Drakes operates two newsagencies in Adelaide, as well as five Cellarbrations liquor stores.

== Controversies ==

=== Underpayments ===
Between 2014 and 2020, Drakes Supermarkets underpaid their managerial staff by $1.5 million, which they settled to repay along with $590,000 in penalties and interest. Specifically, Drakes failed to pay their staff for performing overtime work or pay the appropriate penalty rates during hours that attracted such rates, in addition to making unlawful deductions from employee's payslips for the use of mandatory uniform items.

=== Afterpay ===
In 2023, Drakes adopted the Buy now, Pay later service Afterpay across all of its stores, which the South Australian Council of Social Service warned could cause "very dangerous debt traps".

== Community initiatives ==

=== Community Dollars ===
Drakes Supermarkets has a unique community funding programme called Community Dollars. Volunteer organisations that join the programme receive tags to pass on to members who shop at Drakes supermarkets. 1c in every $1 spent at a Drakes store in South Australia and 2c in Queensland is donated to the nominated charity when the tags are presented at checkout. This programme has seen over $500,000 between 2018-2020 donated to non-profit groups across both states.

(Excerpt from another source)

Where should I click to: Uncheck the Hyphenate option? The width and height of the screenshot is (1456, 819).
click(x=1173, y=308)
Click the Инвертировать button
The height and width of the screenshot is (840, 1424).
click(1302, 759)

=== Drakes Charity Showbags ===
Drakes co-operates with suppliers and Bedford Group to annually release the Drakes Charity Showbags in-store during the Royal Adelaide Show. All profits raised are divided between five charities - Bedford Group (Phoenix Society), Royal District Nursing Service, The Queen Elizabeth Hospital Research Foundation, Flinders Medical Centre Breast Cancer Research and St John Ambulance. In 2018-2020, over $250,000 was raised and 47,000 bags sold through this initiative.

== Private labels ==

=== Value ===
A value brand that competes with Woolworths Essentials, Coles Simply, Metcash Black & Gold and Foodworks Best Buy.